The purple pantry on a post sits next to a busy street near downtown Dayton. Inside are cereal, saltines, pasta sauce and cream of chicken soup.
“Take food if you need it,” a sign on the pantry reads. To some people, it’s the difference between eating or not.
The pantries on a post are part of a community service project by a group of Wright State University graduate students in partnership with Good Neighbor House. The team of seven Master of Business Administration students arranged the installation of five pantries in and around Dayton.
“It’s been fantastic,” said Tim McClain, an MBA student from Lewisburg. “A ton of people will leave notes, just saying how grateful they are and how appreciative they are having these things in the area. They just pick up a box of spaghetti or something and they’ve got food for the night. It’s been really good in the areas they’ve been installed in.”
The food pantries are part of a national movement called “Give What You Can, and Take What You Need.”
“Anyone can come up to these and put food in it or take food out,” McClain said.
Good Neighbor House keeps the pantries stocked. McClain said that while there is no limit on how much food one person can take, there haven’t been any reported issues of people taking too much food.
The project was part of a capstone class taught by Jesse Maleszewski, instructor of management. The other students on the team were Mouhamad Daaboul, Lillian Ebiem, Bryce Haney, Tyler Liddy, Michael Osborne and Phil Simpson.
McClain is pursuing on an MBA with a concentration in project management and works as a software engineer at Ball Aerospace.
He said the team had made calls around Dayton looking for a project and were referred to Good Neighbor House, a nonprofit that provides food pantry services, clothing and household items to underserved individuals and families.
Good Neighbor House had already installed two pantries and had built five more. The students contacted the office of the mayor and Dayton City Council to identify good areas for the pantries, identified locations and arranged for the installations in April.
The pantries are located next to Good Neighbor House, outside a church near the University of Dayton, downtown next to St. John’s United Church of Christ and outside churches in Riverside and Fairborn.
“Everything I’ve learned over the past few years basically I got to put into this project to show what I can do and prove to myself I can do it,” said McClain.

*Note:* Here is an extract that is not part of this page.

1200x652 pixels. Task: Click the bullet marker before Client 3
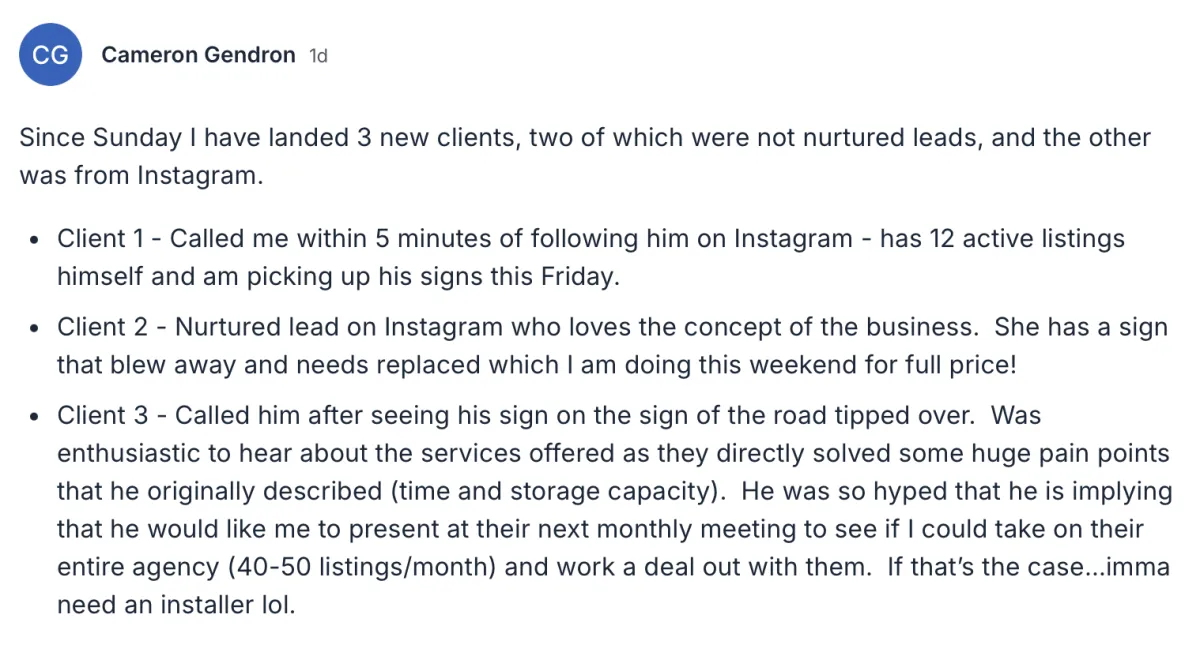click(x=36, y=417)
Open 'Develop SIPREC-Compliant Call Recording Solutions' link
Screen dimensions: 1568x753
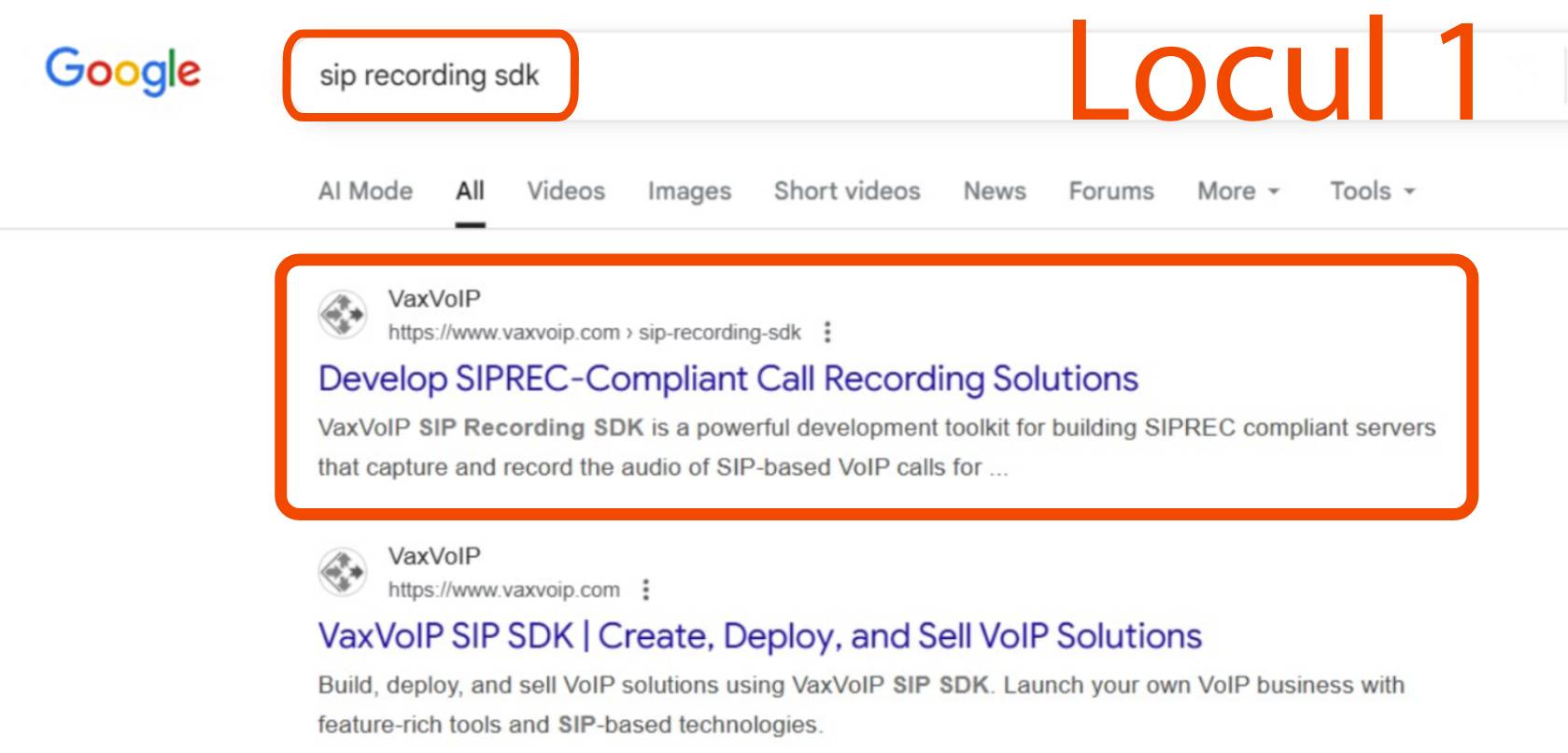[727, 378]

The students created a business plan and then wrote up a contract that had to be approved by Good Neighbor House. They then created a schedule, identified pantry locations, arranged installations and executed the plan.
“The Wright State MBA Program has been really beneficial to me,” said McClain. “Coming from a computer science background, I wanted to do this so I could learn a lot more about the business side of things so I could progress in my career. And that is absolutely what Wright State has prepared me to do.”